Андсвар, телохранитель Харальда, бросился навстречу полоцкому князю, который сейчас как никогда походил на оборотня. Всеслав принял его выпад мечом в правой руке, сбросил клинок, одновременно уклоняясь влево, и с полуоборота сам ударил мечом, зажатым в левой руке, по правому бедру противника, а затем нанес сильный удар ногой по его щиту и опрокинул раненого норвежца на землю. Андсвар, пытаясь зажать глубокую рану на бедре, уже не мог подняться, и Всеслав, перепрыгнув через него, оказался прямо перед Харальдом. И тут же стремительно пригнулся — Харальд, вовремя заметив его появление и угадав в человеке-волке вражеского вождя, метнул в него вытащенную из-за пояса секиру. Благодаря немалому опыту Харальд сразу оценил быстроту и ловкость противника и понял, что легкой победы над ним не будет. К тому же волчья шкура выдавала в нем родича северных берсерков-ульвхеднаров. Снова взяв меч обеими руками, Харальд мгновенно нанес несколько ударов один за другим: первый — сверху вниз, второй — поперек живота. Всеслав, который тоже оценил огромную мощь норвежца, даже не пытался принимать или отбивать эти удары. От первого оборотень уберегся, отступив назад, а от второго, когда Харальд сделал Шаг к нему и ударил поперек, пытаясь рассечь ему живот, ловко изогнулся, пропустив клинок мимо себя. Меч Харальда описал широкий круг и, словно сверкающая молния, обрушился на Всеслава сверху, метя в голову. Этот удар полоцкий князь поймал, подставив скрещенные и сцепленные гарды своих двух мечей.
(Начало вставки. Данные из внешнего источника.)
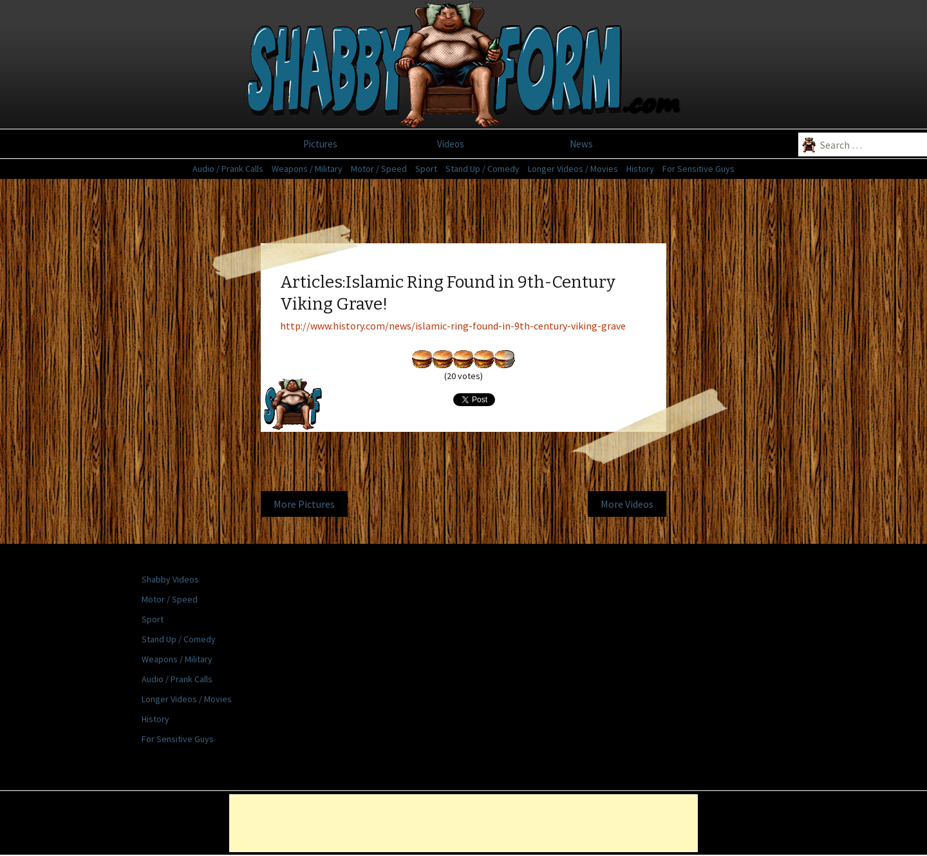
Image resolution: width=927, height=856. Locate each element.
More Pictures (304, 504)
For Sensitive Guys (698, 168)
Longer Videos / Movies (573, 168)
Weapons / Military (307, 168)
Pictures (320, 144)
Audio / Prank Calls (227, 168)
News (581, 144)
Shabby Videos (170, 579)
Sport (426, 168)
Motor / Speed (379, 168)
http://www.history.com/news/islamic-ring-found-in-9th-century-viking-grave (453, 325)
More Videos (627, 504)
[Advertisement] (51, 351)
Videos (450, 144)
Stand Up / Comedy (482, 168)
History (640, 168)
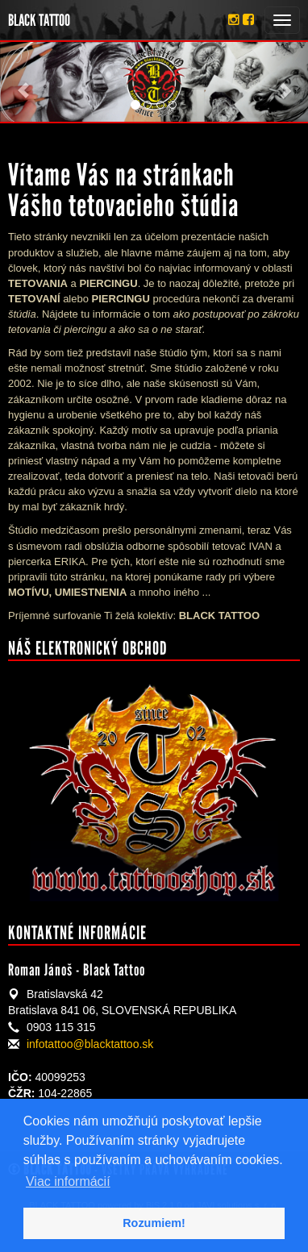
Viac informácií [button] (68, 1181)
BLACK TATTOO (39, 20)
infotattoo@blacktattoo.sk (90, 1044)
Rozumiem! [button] (154, 1223)
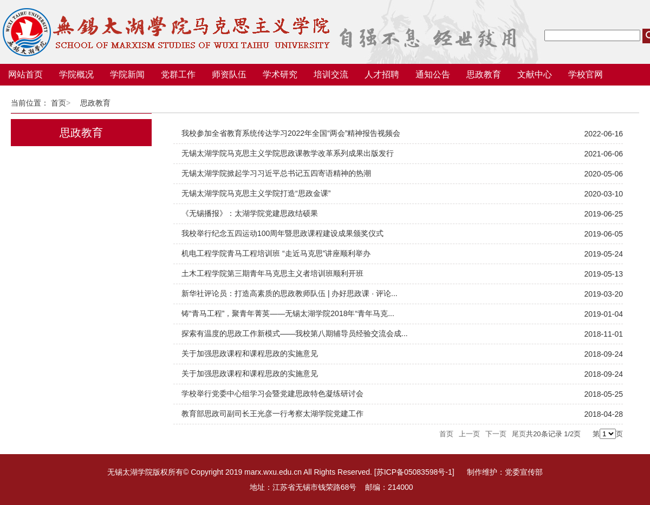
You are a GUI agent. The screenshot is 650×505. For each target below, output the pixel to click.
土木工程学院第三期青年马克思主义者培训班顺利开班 (272, 273)
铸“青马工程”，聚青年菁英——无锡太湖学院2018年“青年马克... (287, 313)
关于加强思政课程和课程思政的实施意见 (249, 353)
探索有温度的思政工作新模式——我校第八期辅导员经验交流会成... (294, 333)
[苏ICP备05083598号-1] (414, 472)
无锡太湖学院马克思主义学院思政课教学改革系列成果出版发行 (287, 153)
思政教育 (95, 103)
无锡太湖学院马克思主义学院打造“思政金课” (255, 193)
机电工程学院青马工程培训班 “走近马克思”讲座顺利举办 (275, 253)
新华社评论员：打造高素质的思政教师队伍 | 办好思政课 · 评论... (289, 293)
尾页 (519, 434)
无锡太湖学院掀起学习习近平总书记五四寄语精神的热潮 (276, 173)
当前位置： (30, 103)
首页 (58, 103)
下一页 (495, 434)
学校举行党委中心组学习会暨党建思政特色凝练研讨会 (272, 393)
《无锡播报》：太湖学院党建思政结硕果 (249, 213)
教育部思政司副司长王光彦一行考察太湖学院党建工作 (272, 413)
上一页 (469, 434)
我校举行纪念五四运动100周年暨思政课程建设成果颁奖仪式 (282, 233)
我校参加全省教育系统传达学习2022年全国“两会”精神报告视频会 (290, 133)
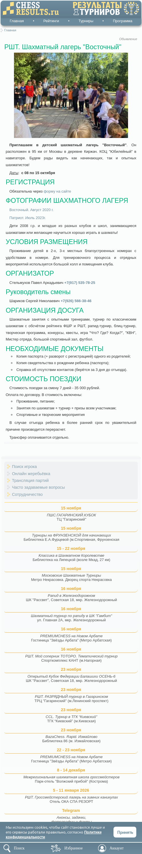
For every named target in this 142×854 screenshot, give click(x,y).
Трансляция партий (30, 480)
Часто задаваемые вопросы (38, 487)
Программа (122, 21)
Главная (17, 21)
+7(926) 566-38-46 (76, 301)
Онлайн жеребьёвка (31, 473)
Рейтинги (51, 21)
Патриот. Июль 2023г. (27, 218)
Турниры (86, 21)
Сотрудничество (27, 494)
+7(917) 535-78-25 (79, 282)
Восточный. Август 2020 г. (31, 210)
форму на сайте (57, 191)
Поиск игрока (24, 466)
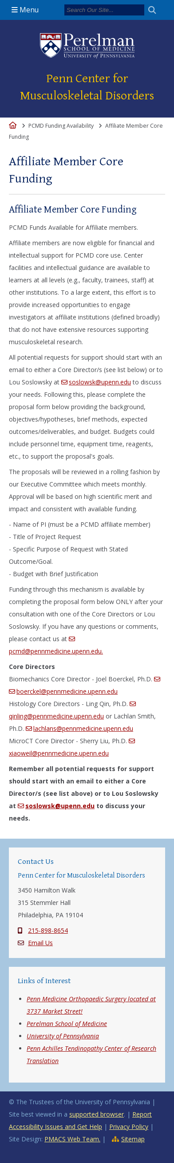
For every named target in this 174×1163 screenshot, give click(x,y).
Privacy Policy (128, 1126)
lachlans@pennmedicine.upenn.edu (83, 728)
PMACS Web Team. (72, 1139)
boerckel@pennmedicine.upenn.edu (67, 691)
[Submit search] (155, 10)
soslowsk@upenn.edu (100, 382)
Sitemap (133, 1139)
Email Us (40, 943)
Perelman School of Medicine (67, 1023)
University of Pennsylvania (63, 1036)
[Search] (104, 9)
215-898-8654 (48, 930)
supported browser (96, 1114)
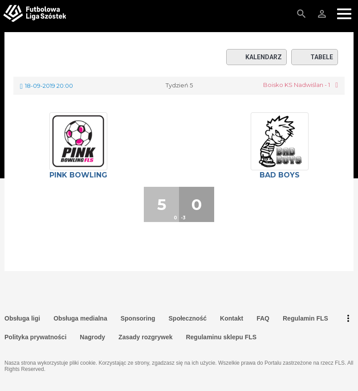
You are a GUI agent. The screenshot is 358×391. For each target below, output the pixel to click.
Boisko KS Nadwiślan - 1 (296, 85)
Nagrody (92, 337)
Елисаве показалось, что весь мир застыл и перестал дышать, пока эти двое сражались, пытаясь уничтожить друг друга. Не такой рослый и мощный, как Харальд, но очень крепкий и выносливый, Всеслав не поддался напору норвежца; его лицо исказилось от напряжения, но он стоял. И тогда Харальд сильно толкнул его плечом, затянутым в чешуйчатый доспех. Благодаря более высокому росту норвежца удар пришелся противнику в лицо. Из рассеченной губы хлынула кровь, а от толчка Всеслав отлетел назад, перекувырнувшись через спину. Харальд нанес новый удар сверху, пытаясь разрубить распластанного на земле Всеслава, но не успел застать его на прежнем месте — тот стремительно откатился, и меч Харальда вошел в землю.

Елисава невольно вскрикнула. Харальд мощным рывком освободил свое оружие, но за это мгновение Всеслав подхватил попавшийся ему под руку остаток чьего-то щита и запустил противнику в голову. И попал — Харальд не успел увернуться, и железный умбон, на котором еще держались два-три дощатых обломка, щетинившихся острой щепой, ударил его в лицо.

И тут Елисава принялась кричать. Некоторое время назад княжна опомнилась и сообразила: что же она смотрит? Ведь сейчас случится то, чего она так боялась: или Всеслав убьет Харальда, или Харальд убьет Всеслава. Это произойдет у нее на глазах, и никогда, сколько бы она ни прожила на свете, ей не удастся простить себя за то, что смотрела на это побоище и ничего не сделала, хотя было еще не поздно. А «поздно» могло случиться в любой миг — каждый взмах одного из этих клинков мог стать последним, совершив непоправимое.